Two-stroke - one per leg...

Handle bars steer the lower unit - direction of prop thrust. Pretty cool actually.


----------



## fjmaverick (Sep 18, 2015)

SkiffaDeeDooDah said:


> Two-stroke - one per leg...
> 
> Handle bars steer the lower unit - direction of prop thrust. Pretty cool actually.
> 
> ...


----------



## Backcountry 16 (Mar 15, 2016)

fjmaverick said:


> View attachment 227850


Haha great episode there.


----------



## Renegade (Aug 30, 2015)

SkiffaDeeDooDah said:


> Two-stroke - one per leg...
> 
> Handle bars steer the lower unit - direction of prop thrust. Pretty cool actually.


Winner, Winner, Chicken Dinner.

Kevin- Tell him what he wins!


----------



## Goose (Jul 15, 2019)

stoked said:


> Maybe 18’x8’4” that fits a 150 HP


I hope for a 20' x 7.5' model with either a flats or bay top cap (2 molds, buyer pick what she/he wants). Shallow(ish) draft with light hp (115-150 as standard) with option for high hp, something like he beavertail lighting offers when it comes to motors.


----------



## Maverick MA (Jun 16, 2020)

Goose said:


> I hope for a 20' x 7.5' model with either a flats or bay top cap (2 molds, buyer pick what she/he wants). Shallow(ish) draft with light hp (115-150 as standard) with option for high hp, something like he beavertail lighting offers when it comes to motors.


You mean, you hope they bought the molds for the old 18.6 MA and are going to start producing it to compete with Egret?

ME TOO!


----------



## jonterr (Mar 24, 2013)

Renegade said:


> Noted. 😉


My guess is some kind of small river boat since you are unveiling it in Atlanta at a fly fishing expo


----------



## SkiffaDeeDooDah (Jan 20, 2020)

Saw that one coming @Maverick MA ! 😁


----------



## Goose (Jul 15, 2019)

Maverick MA said:


> You mean, you hope they bought the molds for the old 18.6 MA and are going to start producing it to compete with Egret?
> 
> ME TOO!


You're half right. I want them to compete with Egret (competition is always good, this is coming from someone that has a Moccasin 210 on order) but I don't want them to use anything resembling Mavericks molds. East Cape has their own organic design to their hulls that allows for a great deal of flexibility. 

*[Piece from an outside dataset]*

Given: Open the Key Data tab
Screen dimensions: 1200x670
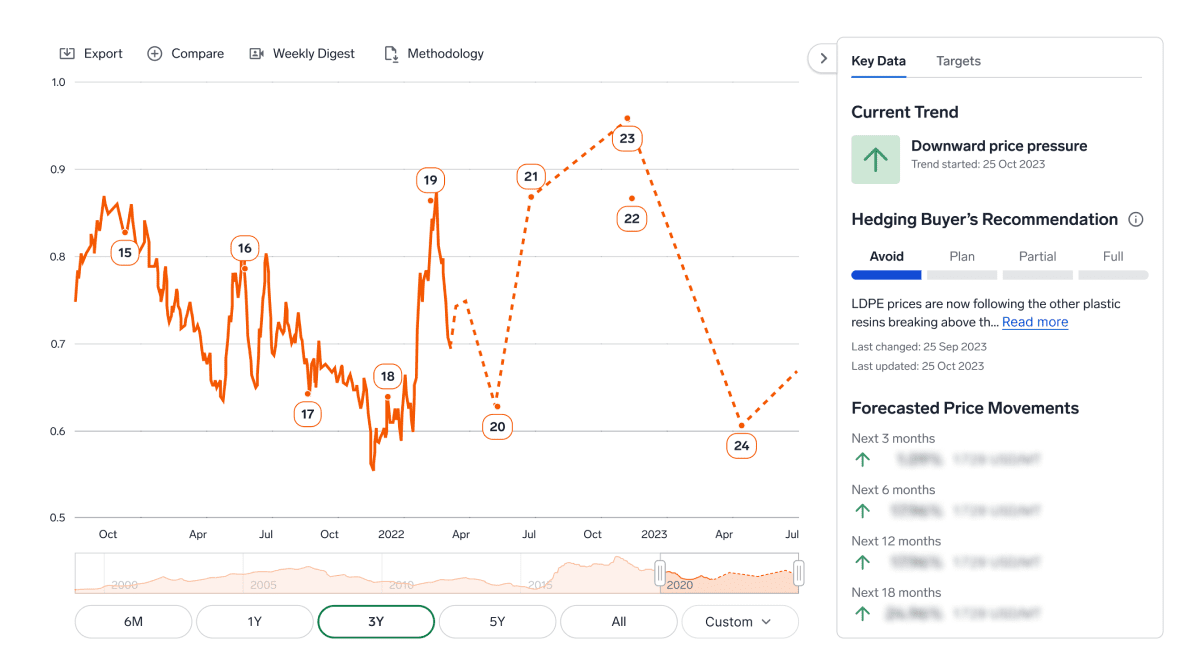Looking at the screenshot, I should pyautogui.click(x=878, y=61).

The reason I say 20' is to take advantage of a more stable platform and broader market. If a customer likes the boat but doesn't want to spend a whole lot of money they could go with a 115hp and prob have a top end of low 40's (this is all theoretical based on my experience with a VHP). If a customer has deeper pockets and wants a flats boat that can run longer distance and fish lakes (like me, I actually bass fish more than saltwater since I live in Raleigh, NC) they could strap a 250 ProXS on there and have an upper 60's boat. Then with the 2 top cap molds (bay and flats) you could reach even more customers. 

Got a family but enjoy to fish, get a bay model. Have a guide service or older kids and want more deck space, get a flats model. Same hull, just different top caps. They even have an incredible platform to build from, just stretch the EVO V out to fit the dimensions.


----------



## Maverick MA (Jun 16, 2020)

Goose said:


> You're half right. I want them to compete with Egret (competition is always good, this is coming from someone that has a Moccasin 210 on order) but I don't want them to use anything resembling Mavericks molds. East Cape has their own organic design to their hulls that allows for a great deal of flexibility.
> 
> The reason I say 20' is to take advantage of a more stable platform and broader market. If a customer likes the boat but doesn't want to spend a whole lot of money they could go with a 115hp and prob have a top end of low 40's (this is all theoretical based on my experience with a VHP). If a customer has deeper pockets and wants a flats boat that can run longer distance and fish lakes (like me, I actually bass fish more than saltwater since I live in Raleigh, NC) they could strap a 250 ProXS on there and have an upper 60's boat. Then with the 2 top cap molds (bay and flats) you could reach even more customers.
> 
> Got a family but enjoy to fish, get a bay model. Have a guide service or older kids and want more deck space, get a flats model. Same hull, just different top caps. They even have an incredible platform to build from, just stretch the EVO V out to fit the dimensions.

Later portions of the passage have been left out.